--- Start ---

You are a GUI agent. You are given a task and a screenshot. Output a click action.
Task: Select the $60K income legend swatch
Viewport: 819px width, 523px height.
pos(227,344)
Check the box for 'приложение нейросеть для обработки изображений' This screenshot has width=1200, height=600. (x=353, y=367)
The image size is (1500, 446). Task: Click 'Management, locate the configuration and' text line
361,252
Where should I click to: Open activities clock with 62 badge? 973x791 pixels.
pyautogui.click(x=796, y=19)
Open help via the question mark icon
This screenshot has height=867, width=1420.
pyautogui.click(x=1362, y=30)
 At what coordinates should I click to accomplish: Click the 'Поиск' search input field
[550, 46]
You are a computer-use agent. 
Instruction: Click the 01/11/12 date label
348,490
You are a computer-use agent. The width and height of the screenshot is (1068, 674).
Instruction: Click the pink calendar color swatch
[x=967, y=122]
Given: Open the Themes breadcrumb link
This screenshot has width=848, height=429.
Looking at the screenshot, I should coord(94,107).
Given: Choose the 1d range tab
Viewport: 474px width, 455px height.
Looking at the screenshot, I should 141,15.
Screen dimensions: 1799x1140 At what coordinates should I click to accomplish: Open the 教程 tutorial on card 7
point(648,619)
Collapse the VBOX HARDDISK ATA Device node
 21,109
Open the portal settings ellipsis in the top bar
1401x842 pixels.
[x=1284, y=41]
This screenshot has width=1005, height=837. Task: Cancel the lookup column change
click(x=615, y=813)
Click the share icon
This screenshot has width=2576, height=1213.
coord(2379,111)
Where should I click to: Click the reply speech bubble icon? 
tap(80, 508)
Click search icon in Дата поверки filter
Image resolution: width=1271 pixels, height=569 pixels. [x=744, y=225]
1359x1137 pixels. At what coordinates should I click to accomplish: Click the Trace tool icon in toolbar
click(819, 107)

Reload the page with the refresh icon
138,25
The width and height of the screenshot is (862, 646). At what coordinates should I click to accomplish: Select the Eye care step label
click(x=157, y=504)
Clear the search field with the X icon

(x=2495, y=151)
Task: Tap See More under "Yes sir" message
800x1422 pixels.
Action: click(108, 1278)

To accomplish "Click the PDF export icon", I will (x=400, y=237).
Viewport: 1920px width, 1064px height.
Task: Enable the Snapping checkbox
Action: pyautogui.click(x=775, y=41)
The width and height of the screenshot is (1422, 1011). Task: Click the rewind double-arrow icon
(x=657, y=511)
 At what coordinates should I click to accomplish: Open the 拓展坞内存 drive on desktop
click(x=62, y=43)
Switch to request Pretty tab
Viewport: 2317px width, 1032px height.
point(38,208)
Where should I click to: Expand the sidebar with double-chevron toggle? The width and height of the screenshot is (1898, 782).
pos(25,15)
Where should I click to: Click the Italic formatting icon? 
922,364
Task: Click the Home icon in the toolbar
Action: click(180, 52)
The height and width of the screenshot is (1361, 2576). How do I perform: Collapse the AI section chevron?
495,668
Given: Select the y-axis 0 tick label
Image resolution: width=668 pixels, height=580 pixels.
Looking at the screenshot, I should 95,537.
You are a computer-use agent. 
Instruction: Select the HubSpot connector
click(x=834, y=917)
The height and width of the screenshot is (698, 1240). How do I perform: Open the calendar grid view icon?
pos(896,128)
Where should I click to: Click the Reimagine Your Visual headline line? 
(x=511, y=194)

--- End ---

◆ **Exercise directions**:
Rewrite all the entries above, replacing every "computer-use agent" with "screen automation agent" and leaving everything else unchanged.

◆ **Response for this exercise**:
You are a GUI agent. You are given a task and a screenshot. Output a click action.
Task: Select the $60K income legend swatch
Viewport: 819px width, 523px height.
pos(227,344)
Check the box for 'приложение нейросеть для обработки изображений' This screenshot has width=1200, height=600. (x=353, y=367)
The image size is (1500, 446). Task: Click 'Management, locate the configuration and' text line
361,252
Where should I click to: Open activities clock with 62 badge? 973x791 pixels.
pyautogui.click(x=796, y=19)
Open help via the question mark icon
This screenshot has height=867, width=1420.
pyautogui.click(x=1362, y=30)
 At what coordinates should I click to accomplish: Click the 'Поиск' search input field
[550, 46]
You are a screen automation agent. 
Instruction: Click the 01/11/12 date label
348,490
You are a screen automation agent. The width and height of the screenshot is (1068, 674).
Instruction: Click the pink calendar color swatch
[x=967, y=122]
Given: Open the Themes breadcrumb link
This screenshot has width=848, height=429.
Looking at the screenshot, I should coord(94,107).
Given: Choose the 1d range tab
Viewport: 474px width, 455px height.
Looking at the screenshot, I should 141,15.
Screen dimensions: 1799x1140 At what coordinates should I click to accomplish: Open the 教程 tutorial on card 7
point(648,619)
Collapse the VBOX HARDDISK ATA Device node
 21,109
Open the portal settings ellipsis in the top bar
1401x842 pixels.
[x=1284, y=41]
This screenshot has width=1005, height=837. Task: Cancel the lookup column change
click(x=615, y=813)
Click the share icon
This screenshot has width=2576, height=1213.
coord(2379,111)
Where should I click to: Click the reply speech bubble icon? 
tap(80, 508)
Click search icon in Дата поверки filter
Image resolution: width=1271 pixels, height=569 pixels. [x=744, y=225]
1359x1137 pixels. At what coordinates should I click to accomplish: Click the Trace tool icon in toolbar
click(819, 107)

Reload the page with the refresh icon
138,25
The width and height of the screenshot is (862, 646). At what coordinates should I click to accomplish: Select the Eye care step label
click(x=157, y=504)
Clear the search field with the X icon

(x=2495, y=151)
Task: Tap See More under "Yes sir" message
800x1422 pixels.
Action: click(108, 1278)

To accomplish "Click the PDF export icon", I will (x=400, y=237).
Viewport: 1920px width, 1064px height.
Task: Enable the Snapping checkbox
Action: pyautogui.click(x=775, y=41)
The width and height of the screenshot is (1422, 1011). Task: Click the rewind double-arrow icon
(x=657, y=511)
 At what coordinates should I click to accomplish: Open the 拓展坞内存 drive on desktop
click(x=62, y=43)
Switch to request Pretty tab
Viewport: 2317px width, 1032px height.
point(38,208)
Where should I click to: Expand the sidebar with double-chevron toggle? The width and height of the screenshot is (1898, 782).
pos(25,15)
Where should I click to: Click the Italic formatting icon? 
922,364
Task: Click the Home icon in the toolbar
Action: click(180, 52)
The height and width of the screenshot is (1361, 2576). How do I perform: Collapse the AI section chevron?
495,668
Given: Select the y-axis 0 tick label
Image resolution: width=668 pixels, height=580 pixels.
Looking at the screenshot, I should 95,537.
You are a screen automation agent. 
Instruction: Select the HubSpot connector
click(x=834, y=917)
The height and width of the screenshot is (698, 1240). How do I perform: Open the calendar grid view icon?
pos(896,128)
Where should I click to: Click the Reimagine Your Visual headline line? 
(x=511, y=194)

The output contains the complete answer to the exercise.